Sparen per Luftlinie

escolar

Während viele Milliarden Euro an die Banken fliessen, die über Jahre hemmungslos mit Luftpapieren gezockt haben, werden den Menschen in Griechenland, Spanien, Portugal oder Italien zum rigorosen „Sparen“ verpflichtet. Ein Beispiel dafür, welche Blüten das treibt, spielt sich gerade in der Comunidad Valencia ab.

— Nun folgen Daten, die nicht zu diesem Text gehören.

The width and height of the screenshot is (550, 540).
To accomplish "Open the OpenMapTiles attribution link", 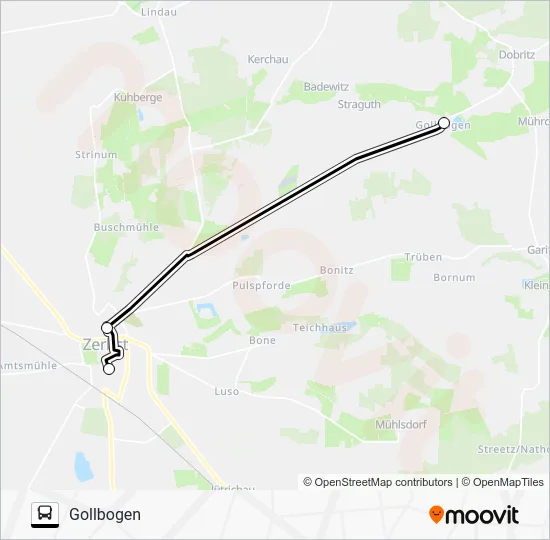I will coord(503,482).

Dort müssen ab heute 500 Kinder aus zwölf Dörfern ohne Schulbus auskommen, weil … der Schulweg jetzt plötzlich per Luftlinie berechnet wird.

Die Geschichte ist ganz einfach: Die Kinder aus den Dörfern Sueras, Ayódar, Torrechiva, Vilavella, Mascarell (Nules), Burriana, Altura, Geldo, Jérica, Viver, Vinaròs und Morella bekamen von der Provinz bisher einen Schulbus zur Verfügung gestellt, weil ihr Schulweg nach Castelló länger ist als drei Kilometer. Der Bus fuhr also morgens die Dörfer ab, sammelte die Hauptschüler ein und brachte sie nachmittags wieder nach Hause. Jetzt wurde der Bus abgeschafft. Sparmassnahme! Der Grund: Der Schulweg wird ab sofort per Luftlinie kalkuliert – damit ist er kürzer als drei Kilometer. Deswegen ab sofort keine Subvention mehr.

Ob die Kinder die kürzere Luftlinie jetzt selbst fliegen, oder ob die Eltern mit vielen PKW (und den entsprechenden Kosten) einspringen müssen, um den einen Bus zu ersetzen, ist noch nicht bekannt. Dumm gelaufen, die Kinder müssen wohl zu lange über ihre Verhältnisse gelebt haben.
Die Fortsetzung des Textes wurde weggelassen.